[2024] UKUT 191 (AAC)
Upper Tribunal Administrative Appeals Chamber

[2024] UKUT 191 (AAC)

Fecha: 20-Jun-2024

The Respondent’s response

The Respondent’s response

33.

Mr Hays, for the Secretary of State, argued that the appeal invited consideration of an immaterial question, namely whether certain therapy that the Appellant had undergone counted as “formal psychological treatment”. His core submission was that the Tribunal’s decision did not depend on the answer to that question at all. Rather, as he put it in his skeleton argument (at paragraph 16):

The FTT’s central reasoning had nothing to do with whether or not CBT is a “formal” type of psychological treatment. In paragraph 55 of its judgment, the FTT identified the treatment which remained for the Appellant to complete, as recommended by Dr Cahill, and that if the right doctor could be found there may be an improvement in the Appellant’s condition. It was that consideration which led the FTT to conclude (Judgment, 56) that the condition was not permanent.

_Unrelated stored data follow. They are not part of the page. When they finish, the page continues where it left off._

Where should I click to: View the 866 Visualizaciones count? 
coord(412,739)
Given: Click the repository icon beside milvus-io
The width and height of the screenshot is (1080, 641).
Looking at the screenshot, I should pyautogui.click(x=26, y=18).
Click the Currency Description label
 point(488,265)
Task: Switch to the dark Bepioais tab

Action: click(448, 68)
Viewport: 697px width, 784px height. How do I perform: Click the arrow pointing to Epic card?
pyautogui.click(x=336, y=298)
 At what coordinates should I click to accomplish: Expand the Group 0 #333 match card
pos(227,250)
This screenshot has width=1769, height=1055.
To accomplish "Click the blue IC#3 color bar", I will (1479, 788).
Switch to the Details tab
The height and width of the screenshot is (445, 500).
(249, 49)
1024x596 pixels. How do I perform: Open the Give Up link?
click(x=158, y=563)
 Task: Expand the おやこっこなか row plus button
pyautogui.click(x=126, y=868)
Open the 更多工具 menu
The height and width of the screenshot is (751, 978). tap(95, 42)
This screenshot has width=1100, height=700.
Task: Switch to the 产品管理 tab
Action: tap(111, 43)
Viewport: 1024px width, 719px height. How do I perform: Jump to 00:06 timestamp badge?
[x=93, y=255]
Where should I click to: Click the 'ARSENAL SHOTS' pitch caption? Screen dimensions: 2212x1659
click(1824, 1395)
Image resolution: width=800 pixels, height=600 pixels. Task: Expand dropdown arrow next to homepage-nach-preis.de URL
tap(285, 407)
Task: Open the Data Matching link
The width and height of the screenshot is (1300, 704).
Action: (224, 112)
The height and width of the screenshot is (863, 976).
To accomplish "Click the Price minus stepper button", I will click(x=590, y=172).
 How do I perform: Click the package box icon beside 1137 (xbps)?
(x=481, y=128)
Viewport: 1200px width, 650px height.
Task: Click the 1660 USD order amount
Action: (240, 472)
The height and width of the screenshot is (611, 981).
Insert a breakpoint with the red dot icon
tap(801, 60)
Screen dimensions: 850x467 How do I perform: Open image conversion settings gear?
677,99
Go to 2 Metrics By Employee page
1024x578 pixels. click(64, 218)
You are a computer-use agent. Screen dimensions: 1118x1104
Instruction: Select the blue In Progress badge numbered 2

None of this reasoning is affected by the question of whether or not CBT is properly to be defined as “formal psychological treatment”.

34.

The Respondent therefore argues that the Appellant’s focus on the expression “formal psychological treatment” is entirely misplaced. It is immaterial because the Tribunal’s conclusion was based on the psychological therapy that remained to be done, and did not depend on the adjective used to describe the therapy or other treatment that the Appellant had already completed.